# Modern Quantum Chemistry

Chapter02 - Home
Exercises: 1 - 2 - 3 - 4 - 5 - 6 - 7 - 8 - 9 - 10 - 11 - 12 - 13 - 14 - 15 - 16 - 17 - 18 - 19 - 20 - 21 - 22 - 23 - 24 - 25 - 26 - 27 - 28 - 29 - 30 - 31 - 32 - 33 - 34 - 35 - 36 - 37 - 38 - 39 - 40 - 41

Exercise. This is the solution to exercise 2.1 in the book.

Solution. Consider the following five cases.

Case 1. Both $i$ and $j$ are even and $i\ne j$, $i=2k$, and $j=2m$. Then

$\int {\chi }_{i}\left(x\right){\chi }_{j}\left(x\right)dx=\int dr{\psi }_{k}^{\beta }\left(r\right){\psi }_{m}^{\beta }\left(r\right)d\omega {\beta }^{2}\left(\omega \right)=\int dr{\psi }_{k}^{\beta }\left(r\right){\psi }_{m}^{\beta }\left(r\right)\cdot 1=0$

because ${\psi }_{k}^{\beta }\left(r\right)$ and ${\psi }_{m}^{\beta }\left(r\right)$ are orthonormal.

Case 2. Both $i$ and $j$ are even and $i=j$, $i=2k$, and $j=2k$. Then

$\int {\chi }_{i}\left(x\right){\chi }_{j}\left(x\right)dx=\int dr{\psi }_{k}^{\beta }\left(r\right){\psi }_{k}^{\beta }\left(r\right)d\omega {\beta }^{2}\left(\omega \right)=\int dr{\psi }_{k}^{\beta }\left(r\right){\psi }_{k}^{\beta }\left(r\right)\cdot 1=1$

because ${\psi }_{k}^{\beta }\left(r\right)$ are normalized.

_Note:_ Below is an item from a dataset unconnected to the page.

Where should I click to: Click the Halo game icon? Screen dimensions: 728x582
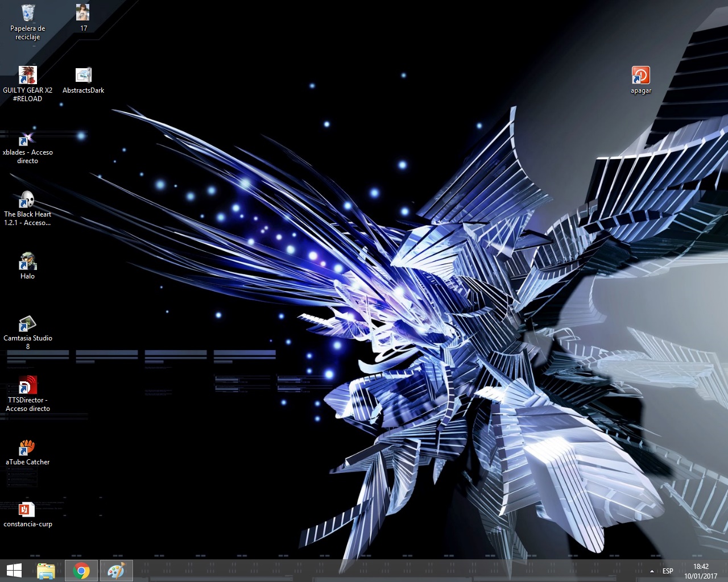point(27,261)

Case 3. Both $i$ and $j$ are odd and $i\ne j$, $i=2k-1$, and $j=2m-1$. Then

$\int {\chi }_{i}\left(x\right){\chi }_{j}\left(x\right)dx=\int dr{\psi }_{k}^{\alpha }\left(r\right){\psi }_{m}^{\alpha }\left(r\right)d\omega {\alpha }^{2}\left(\omega \right)=\int dr{\psi }_{k}^{\alpha }\left(r\right){\psi }_{m}^{\alpha }\left(r\right)\cdot 1=0$

because ${\psi }_{k}^{\alpha }\left(r\right)$ and ${\psi }_{m}^{\alpha }\left(r\right)$ are orthonormal.

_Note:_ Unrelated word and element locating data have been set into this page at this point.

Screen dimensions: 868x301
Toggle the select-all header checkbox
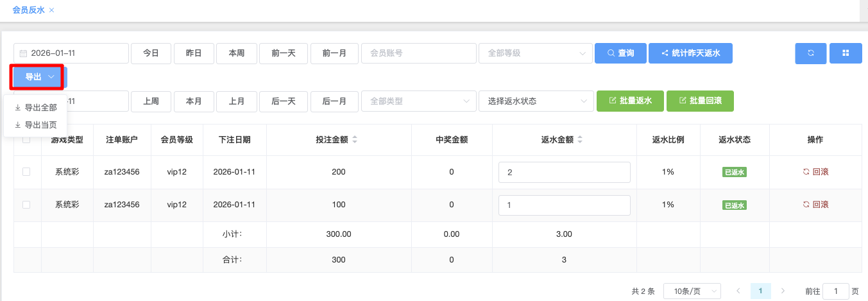[x=26, y=140]
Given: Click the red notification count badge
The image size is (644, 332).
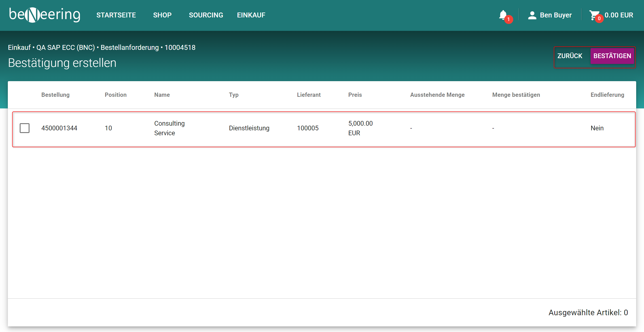Looking at the screenshot, I should [509, 19].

Case 4. Both $i$ and $j$ are odd and $i=j$, $i=2k$, and $j=2k$. Then

$\int {\chi }_{i}\left(x\right){\chi }_{j}\left(x\right)dx=\int dr{\psi }_{k}^{\alpha }\left(r\right){\psi }_{k}^{\alpha }\left(r\right)d\omega {\alpha }^{2}\left(\omega \right)=\int dr{\psi }_{k}^{\alpha }\left(r\right){\psi }_{k}^{\alpha }\left(r\right)\cdot 1=1$

because ${\psi }_{k}^{\alpha }\left(r\right)$ are normalized.

Case 5. If $i$ is odd and $j$ is even, for example $i=2k-1$ and $j=2m$, then

$\int {\chi }_{i}\left(x\right){\chi }_{j}\left(x\right)dx=\int dr{\psi }_{k}^{\alpha }\left(r\right){\psi }_{m}^{\beta }\left(r\right)d\omega \alpha \left(\omega \right)\beta \left(\omega \right)=\int dr{\psi }_{k}^{\alpha }\left(r\right){\psi }_{m}^{\beta }\left(r\right)\cdot \int d\omega \alpha \left(\omega \right)\beta \left(\omega \right)={S}_{km}\cdot 0=0$

because $\alpha \left(\omega \right)$ and $\beta \left(\omega \right)$ are orthonormal.

Therefore

$\int {\chi }_{i}\left(x\right){\chi }_{j}\left(x\right)dx={\delta }_{ij}$

so the set $\left\{{\chi }_{i}\right\}$ of $2K$ spin orbitals is orthonormal.